Al principio nadie dio importancia al hecho. Tampoco Víctor, pese a que, involuntariamente, fue uno de los primeros que estuvo en condiciones de dársela. No prestó demasiada atención al comentario de David.

– Esta semana hemos tenido mucho trabajo en el hospital.

Lo cierto es que David no insistió ni añadió nada más. Un pequeño comentario de este tipo no parecía ofrecer mayores perspectivas. La conversación estaba dedicada a otros asuntos y, sin dilación, volvió a ellos. A Víctor le gustaba conversar con David. Llevaban años haciéndolo, con ese almuerzo semanal en el París-Berlín que había acabado convirtiéndose en un rito. Y eso que David era poco hablador. Formaba parte de esta especie masculina que, con el paso del tiempo, restringía el uso de la palabra hasta llegar a lo estrictamente imprescindible. Quizá era esto lo que hacía conservar en Víctor el atractivo de escucharle. Por otra parte, como ellos mismos decían, su relación era ya inmemorial. Hacía tanto tiempo que se conocían que habían olvidado cuándo se conocieron. Esto, en su caso, facilitaba el diálogo. No hacían falta preámbulos y aclaraciones. Sabían a la perfección lo que les unía y lo que les diferenciaba. Sin la existencia de equívocos cada una de sus citas era un capítulo más de una misma conversación.

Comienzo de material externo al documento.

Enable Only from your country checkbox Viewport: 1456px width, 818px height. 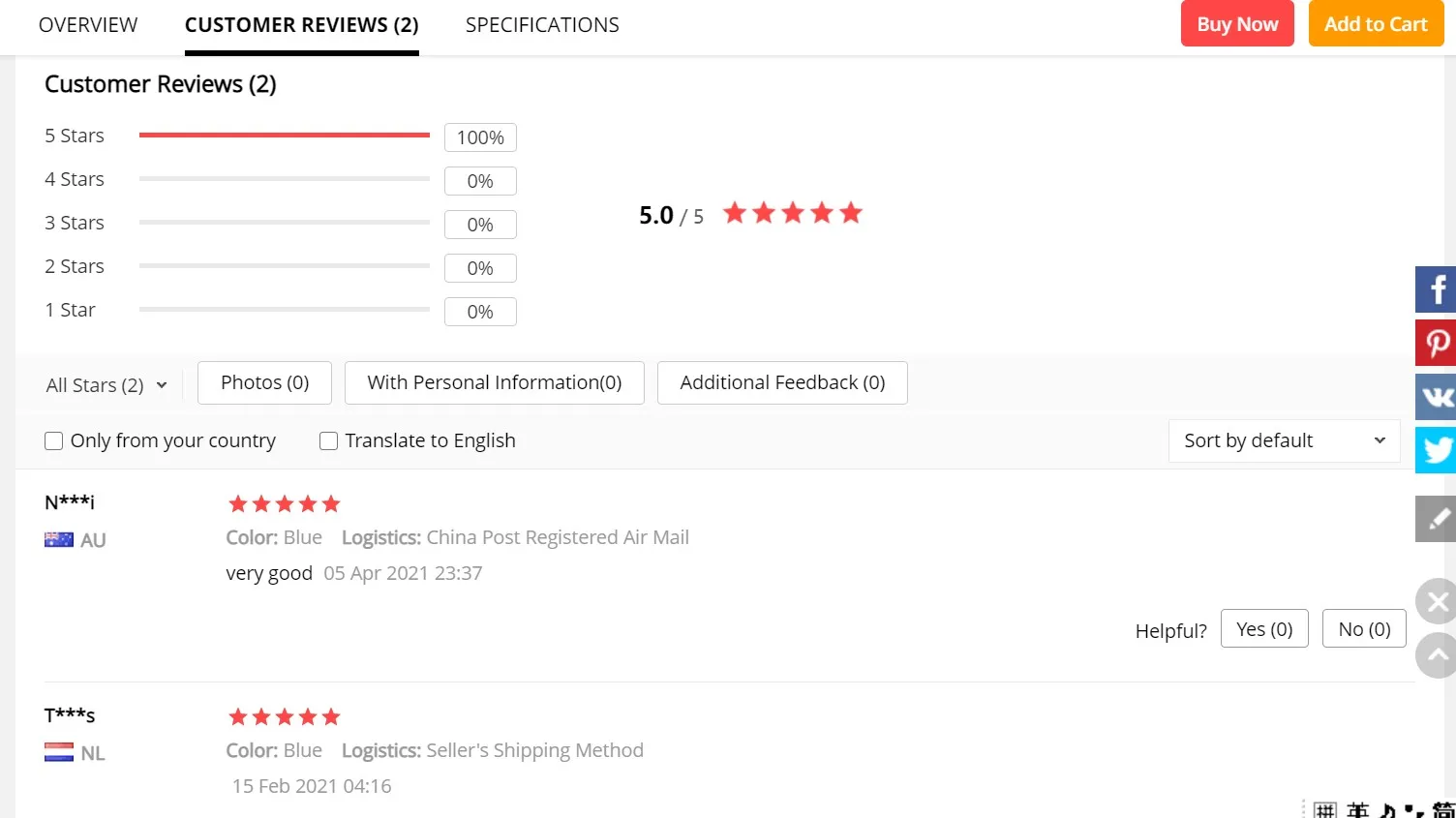pyautogui.click(x=54, y=441)
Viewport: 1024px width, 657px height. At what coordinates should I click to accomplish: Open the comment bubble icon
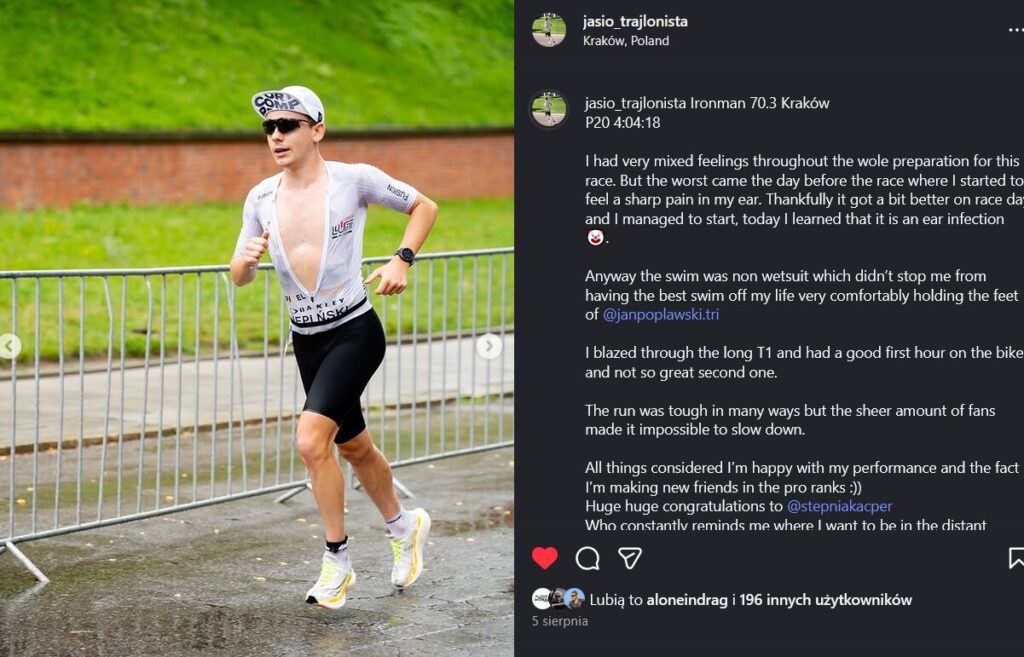point(587,558)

De todos modos no dejaba de ser, la suya, una relación especial. Sólo se veían, con rigurosa puntualidad semanal, en el París-Berlín. Nunca en otro lugar ni en compañía de otras personas. En otra época lo habían intentado, sin resultado. Mezclaron amigos y mujeres. No funcionó. Pronto desistieron. Habían llegado tácitamente a la conclusión de que su amistad era de aquellas que soporta mal la mezcolanza y las intromisiones. Una amistad sin espectadores. A no ser que lo fueran indirectos como lo eran los otros comensales del París-Berlín.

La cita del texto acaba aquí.